POSTED BY STEF on http://freejazz-stef.blogspot.com
''Ronnie Lynn Patterson is a classical and a jazz pianist. On this album, he evocates together with drummer Didier Lasserre the bombing and destruction of the town of Guernica in Spain by a joint strike force of the regimes of nazi Germany and Italy in 1937. This is a sad piece of music. You would expect a hard and violent rendition of the bombing itself, but there's nothing of the sort on this beautiful and quiet album. Only in the second track does the drums indicate something of more percussive power and a, albeit short, march-like rhythm. The music depicts and evokes the stillness after the destruction, the dust settling, the quietness of the dead, the shock, numbness and perplexity of the survivors, unable to realise what just happened, the ultimate devastation ... There is nothing of the mythic suggestive expressive violent suffering as in the famous Picasso painting, yet there are some ressemblances.
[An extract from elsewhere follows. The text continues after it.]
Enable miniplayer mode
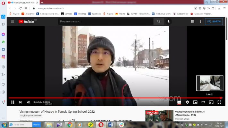This screenshot has width=228, height=128. pyautogui.click(x=195, y=102)
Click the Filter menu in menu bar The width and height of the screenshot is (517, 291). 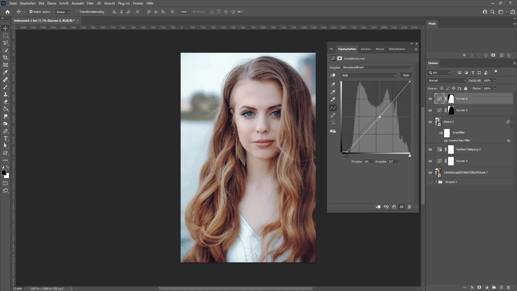[x=90, y=3]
The painting is in black and white, the music here consists of two instruments, reducing the musical texture to its bare minimum. The cause of the suffering is not depicted in Picasso's painting, nor is it here, because the bombing itself is meaningless, it's the result that's terrible. But the music here is more intimate, much less expansive, with lots and lots of empathy and compassion. An excellent album.''

Rigobert Dittmann - Bad Alchemy Magazin
DIDIER LASSERRE pocht, flirrt, klopft und raschelt mit gedämpften Besenstrichen, der Pianist RONNIE LYNN PATTERSON perlt auf The Gernika Suite (FATUM 008, 2006) so zart, so andächtig, so brütend, als ob das trauernde Andenken nicht durch Zorn oder Protest gegen die Bombardierung der spanischen Stadt im Jahr 1937 getrübt werden dürfte. Dass Patterson von Feldman fasziniert ist (und sein Spätwerk Palais de Mari eingespielt hat), hört man ganz deutlich bei ‚N‘, dem vierten der sieben Meditationen, in denen der Name und Wahlspruch des Label widerzuhallen scheint. ‚K‘ zieht dann das Tempo unerwartet an mit lebensbejahender, quecksilbriger Agilität, um mit einer weiteren Volte besonders elegisch zu enden.
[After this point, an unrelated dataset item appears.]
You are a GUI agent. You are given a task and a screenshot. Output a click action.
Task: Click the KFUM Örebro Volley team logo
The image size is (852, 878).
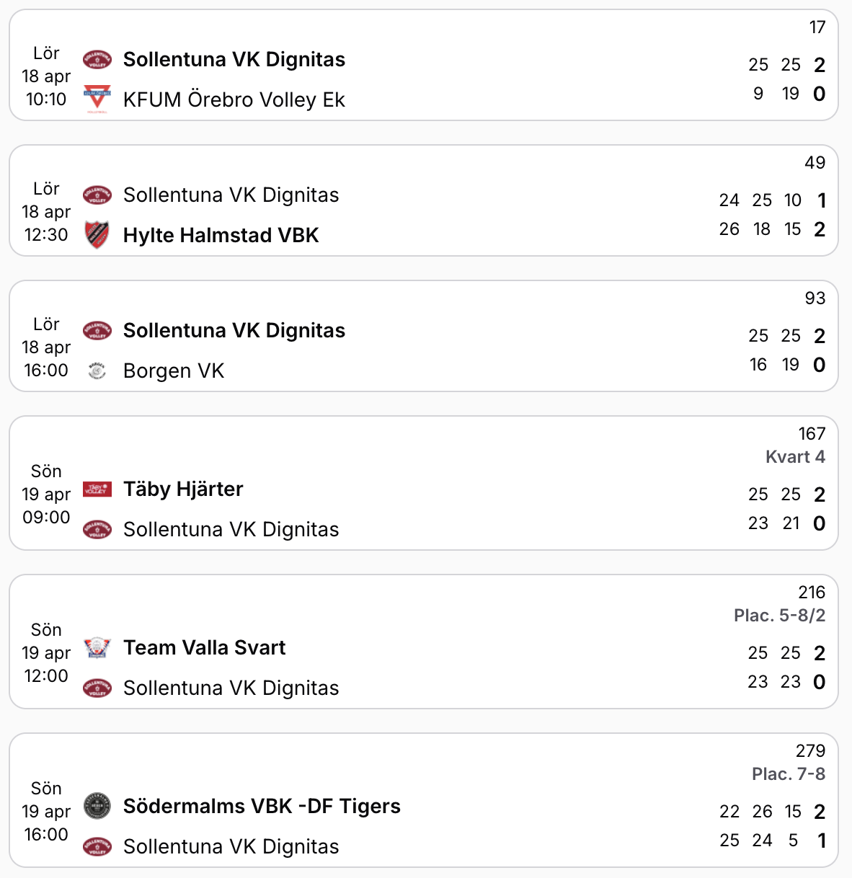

http://o-zurret.blogspot.com
El formato podría hacer pensar en el típico tour de force de descarga energética y "corre corre que te pillo". el título en una descarga realmente incendiaria. las espectativas no se ven cumplidas. el dúo -en una suite de siete partes- discurre por terrenos más tranquilos que eso. más cerca de la contemporánea en la que se ha movido el pianista (con interpretaciones de morton feldman) que del jazz (free o no).